▶ **Your instructions**: The lines from the start of the data through the line with "SPEICHERN & AKZEPTIEREN [button] (159, 1949)" are to be returned verbatim; all later lines are to be omitted.

(Records from a collection)
╔══

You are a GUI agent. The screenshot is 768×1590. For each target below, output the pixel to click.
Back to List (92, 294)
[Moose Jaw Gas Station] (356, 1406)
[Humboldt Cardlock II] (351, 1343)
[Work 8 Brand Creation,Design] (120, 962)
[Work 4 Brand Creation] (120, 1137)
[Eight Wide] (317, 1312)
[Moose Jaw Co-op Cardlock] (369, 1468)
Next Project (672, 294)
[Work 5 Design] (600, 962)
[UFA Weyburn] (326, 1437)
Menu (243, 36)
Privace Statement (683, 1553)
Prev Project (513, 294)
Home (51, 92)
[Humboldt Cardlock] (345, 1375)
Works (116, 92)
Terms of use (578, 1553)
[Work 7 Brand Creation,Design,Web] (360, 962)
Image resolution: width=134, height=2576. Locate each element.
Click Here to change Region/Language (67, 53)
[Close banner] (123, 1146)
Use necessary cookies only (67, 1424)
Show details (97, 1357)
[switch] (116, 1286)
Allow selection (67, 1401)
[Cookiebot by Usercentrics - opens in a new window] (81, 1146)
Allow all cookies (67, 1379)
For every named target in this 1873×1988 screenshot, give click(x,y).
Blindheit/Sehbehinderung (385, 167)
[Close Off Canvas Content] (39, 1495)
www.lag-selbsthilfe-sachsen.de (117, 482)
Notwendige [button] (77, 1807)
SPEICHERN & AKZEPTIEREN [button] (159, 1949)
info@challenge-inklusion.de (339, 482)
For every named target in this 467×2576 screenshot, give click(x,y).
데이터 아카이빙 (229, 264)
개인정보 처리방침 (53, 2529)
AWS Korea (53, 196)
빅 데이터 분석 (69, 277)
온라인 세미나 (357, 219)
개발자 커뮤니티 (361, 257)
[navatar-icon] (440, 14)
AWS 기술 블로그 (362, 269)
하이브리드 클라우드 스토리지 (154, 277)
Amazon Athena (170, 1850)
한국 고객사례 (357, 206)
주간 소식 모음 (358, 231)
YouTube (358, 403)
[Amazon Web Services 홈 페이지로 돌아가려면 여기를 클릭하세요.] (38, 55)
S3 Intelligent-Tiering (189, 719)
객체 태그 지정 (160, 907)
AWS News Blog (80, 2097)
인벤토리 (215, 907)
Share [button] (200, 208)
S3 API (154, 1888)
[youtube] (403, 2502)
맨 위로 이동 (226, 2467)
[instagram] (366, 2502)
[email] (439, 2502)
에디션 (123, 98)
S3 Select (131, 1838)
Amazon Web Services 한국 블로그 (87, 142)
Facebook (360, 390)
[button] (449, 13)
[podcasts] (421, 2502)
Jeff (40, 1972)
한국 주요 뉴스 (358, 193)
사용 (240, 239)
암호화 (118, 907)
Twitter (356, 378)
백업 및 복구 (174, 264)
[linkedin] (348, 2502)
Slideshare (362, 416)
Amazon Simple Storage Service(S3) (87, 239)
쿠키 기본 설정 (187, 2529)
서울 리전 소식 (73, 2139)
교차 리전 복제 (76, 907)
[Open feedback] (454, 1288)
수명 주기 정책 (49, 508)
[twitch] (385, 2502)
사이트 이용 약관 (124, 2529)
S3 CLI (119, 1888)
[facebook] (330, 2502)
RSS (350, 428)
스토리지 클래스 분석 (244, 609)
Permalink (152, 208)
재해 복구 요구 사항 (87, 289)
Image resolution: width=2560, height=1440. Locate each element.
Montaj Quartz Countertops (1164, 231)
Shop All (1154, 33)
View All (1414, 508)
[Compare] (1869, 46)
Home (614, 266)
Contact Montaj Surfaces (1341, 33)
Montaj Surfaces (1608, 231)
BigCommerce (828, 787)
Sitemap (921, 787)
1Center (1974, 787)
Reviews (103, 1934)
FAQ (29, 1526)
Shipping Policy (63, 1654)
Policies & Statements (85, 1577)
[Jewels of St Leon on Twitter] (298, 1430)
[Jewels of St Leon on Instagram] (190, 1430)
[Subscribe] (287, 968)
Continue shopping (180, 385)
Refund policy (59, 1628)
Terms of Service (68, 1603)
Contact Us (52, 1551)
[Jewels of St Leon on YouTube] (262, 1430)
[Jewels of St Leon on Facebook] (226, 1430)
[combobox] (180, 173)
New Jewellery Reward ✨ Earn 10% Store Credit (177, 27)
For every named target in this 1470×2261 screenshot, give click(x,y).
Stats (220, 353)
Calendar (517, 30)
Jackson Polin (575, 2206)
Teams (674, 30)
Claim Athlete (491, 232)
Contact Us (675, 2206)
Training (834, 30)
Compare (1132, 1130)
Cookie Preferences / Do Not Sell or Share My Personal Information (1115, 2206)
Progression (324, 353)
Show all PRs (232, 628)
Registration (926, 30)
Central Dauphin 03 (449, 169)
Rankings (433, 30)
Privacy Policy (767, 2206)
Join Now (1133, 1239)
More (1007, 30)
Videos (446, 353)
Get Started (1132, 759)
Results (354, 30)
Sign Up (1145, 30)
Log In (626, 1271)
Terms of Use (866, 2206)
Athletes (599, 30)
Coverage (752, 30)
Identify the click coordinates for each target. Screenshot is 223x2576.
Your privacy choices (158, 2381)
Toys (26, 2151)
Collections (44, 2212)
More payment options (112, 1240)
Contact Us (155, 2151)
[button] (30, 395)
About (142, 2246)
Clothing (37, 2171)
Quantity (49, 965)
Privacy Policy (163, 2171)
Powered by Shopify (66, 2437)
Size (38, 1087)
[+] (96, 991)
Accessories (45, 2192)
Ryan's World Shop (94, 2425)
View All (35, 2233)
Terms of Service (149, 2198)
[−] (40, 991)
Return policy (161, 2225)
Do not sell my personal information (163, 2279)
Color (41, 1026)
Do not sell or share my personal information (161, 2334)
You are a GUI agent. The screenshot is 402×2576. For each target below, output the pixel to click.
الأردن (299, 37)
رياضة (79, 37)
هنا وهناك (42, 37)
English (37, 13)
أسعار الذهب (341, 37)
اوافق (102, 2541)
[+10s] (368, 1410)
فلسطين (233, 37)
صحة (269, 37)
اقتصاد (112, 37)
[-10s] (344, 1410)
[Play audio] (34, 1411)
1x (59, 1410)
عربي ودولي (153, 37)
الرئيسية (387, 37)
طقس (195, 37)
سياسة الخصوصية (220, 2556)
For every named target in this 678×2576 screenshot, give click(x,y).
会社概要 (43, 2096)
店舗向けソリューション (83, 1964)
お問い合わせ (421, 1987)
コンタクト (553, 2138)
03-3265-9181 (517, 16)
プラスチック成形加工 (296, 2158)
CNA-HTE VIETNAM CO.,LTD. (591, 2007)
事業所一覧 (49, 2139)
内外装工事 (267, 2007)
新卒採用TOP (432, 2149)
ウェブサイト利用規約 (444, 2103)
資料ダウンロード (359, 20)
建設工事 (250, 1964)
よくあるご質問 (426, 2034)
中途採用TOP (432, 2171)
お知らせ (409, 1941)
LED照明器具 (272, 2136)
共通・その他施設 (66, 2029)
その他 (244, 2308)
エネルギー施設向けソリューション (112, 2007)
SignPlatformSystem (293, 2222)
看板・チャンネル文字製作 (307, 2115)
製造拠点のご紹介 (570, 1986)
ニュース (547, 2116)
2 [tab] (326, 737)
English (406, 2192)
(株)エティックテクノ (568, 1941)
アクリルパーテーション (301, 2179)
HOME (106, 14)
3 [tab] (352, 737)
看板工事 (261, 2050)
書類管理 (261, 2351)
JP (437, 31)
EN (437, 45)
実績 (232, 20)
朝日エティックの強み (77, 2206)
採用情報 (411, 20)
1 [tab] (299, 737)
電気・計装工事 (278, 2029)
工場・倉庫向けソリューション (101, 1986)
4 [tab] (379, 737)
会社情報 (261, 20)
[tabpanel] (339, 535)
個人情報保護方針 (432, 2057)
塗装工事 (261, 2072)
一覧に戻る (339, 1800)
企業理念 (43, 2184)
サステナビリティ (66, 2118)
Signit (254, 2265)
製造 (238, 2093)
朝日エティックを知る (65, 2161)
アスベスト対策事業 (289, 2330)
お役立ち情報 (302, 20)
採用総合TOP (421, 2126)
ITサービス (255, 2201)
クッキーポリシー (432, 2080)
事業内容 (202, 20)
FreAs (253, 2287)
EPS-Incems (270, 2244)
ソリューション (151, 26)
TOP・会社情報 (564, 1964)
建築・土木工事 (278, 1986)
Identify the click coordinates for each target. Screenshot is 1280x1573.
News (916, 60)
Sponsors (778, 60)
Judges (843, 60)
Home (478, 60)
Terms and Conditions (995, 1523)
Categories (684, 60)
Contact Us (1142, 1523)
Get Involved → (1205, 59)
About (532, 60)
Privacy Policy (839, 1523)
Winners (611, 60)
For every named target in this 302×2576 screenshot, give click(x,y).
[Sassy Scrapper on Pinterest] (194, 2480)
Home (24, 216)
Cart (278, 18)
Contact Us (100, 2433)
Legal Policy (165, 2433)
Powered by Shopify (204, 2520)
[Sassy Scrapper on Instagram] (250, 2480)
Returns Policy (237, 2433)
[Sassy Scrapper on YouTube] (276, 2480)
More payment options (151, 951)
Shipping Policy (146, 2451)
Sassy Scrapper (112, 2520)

╚══

▶ **Exercise answer**:
You are a GUI agent. The screenshot is 768×1590. For each target below, output the pixel to click.
Back to List (92, 294)
[Moose Jaw Gas Station] (356, 1406)
[Humboldt Cardlock II] (351, 1343)
[Work 8 Brand Creation,Design] (120, 962)
[Work 4 Brand Creation] (120, 1137)
[Eight Wide] (317, 1312)
[Moose Jaw Co-op Cardlock] (369, 1468)
Next Project (672, 294)
[Work 5 Design] (600, 962)
[UFA Weyburn] (326, 1437)
Menu (243, 36)
Privace Statement (683, 1553)
Prev Project (513, 294)
Home (51, 92)
[Humboldt Cardlock] (345, 1375)
Works (116, 92)
Terms of use (578, 1553)
[Work 7 Brand Creation,Design,Web] (360, 962)
Image resolution: width=134, height=2576. Locate each element.
Click Here to change Region/Language (67, 53)
[Close banner] (123, 1146)
Use necessary cookies only (67, 1424)
Show details (97, 1357)
[switch] (116, 1286)
Allow selection (67, 1401)
[Cookiebot by Usercentrics - opens in a new window] (81, 1146)
Allow all cookies (67, 1379)
For every named target in this 1873×1988 screenshot, give click(x,y).
Blindheit/Sehbehinderung (385, 167)
[Close Off Canvas Content] (39, 1495)
www.lag-selbsthilfe-sachsen.de (117, 482)
Notwendige [button] (77, 1807)
SPEICHERN & AKZEPTIEREN [button] (159, 1949)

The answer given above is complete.